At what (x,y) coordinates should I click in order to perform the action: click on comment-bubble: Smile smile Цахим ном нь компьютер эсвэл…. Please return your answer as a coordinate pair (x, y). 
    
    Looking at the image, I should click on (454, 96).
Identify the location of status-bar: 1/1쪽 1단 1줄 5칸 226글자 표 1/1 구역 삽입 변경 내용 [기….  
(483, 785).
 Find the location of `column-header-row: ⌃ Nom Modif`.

--*--

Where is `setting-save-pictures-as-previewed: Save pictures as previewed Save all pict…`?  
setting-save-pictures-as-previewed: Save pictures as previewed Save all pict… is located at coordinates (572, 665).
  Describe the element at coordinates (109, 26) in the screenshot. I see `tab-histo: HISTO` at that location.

--*--

• _Directions_
Copy the material from the line with "At what (x,y)" to the line with "Find the location", putting "point" in place of "coordinates" and changing nothing else.

• _Task result_
At what (x,y) point should I click in order to perform the action: click on comment-bubble: Smile smile Цахим ном нь компьютер эсвэл…. Please return your answer as a coordinate pair (x, y). 
    
    Looking at the image, I should click on (454, 96).
Identify the location of status-bar: 1/1쪽 1단 1줄 5칸 226글자 표 1/1 구역 삽입 변경 내용 [기….  
(483, 785).
 Find the location of `column-header-row: ⌃ Nom Modif`.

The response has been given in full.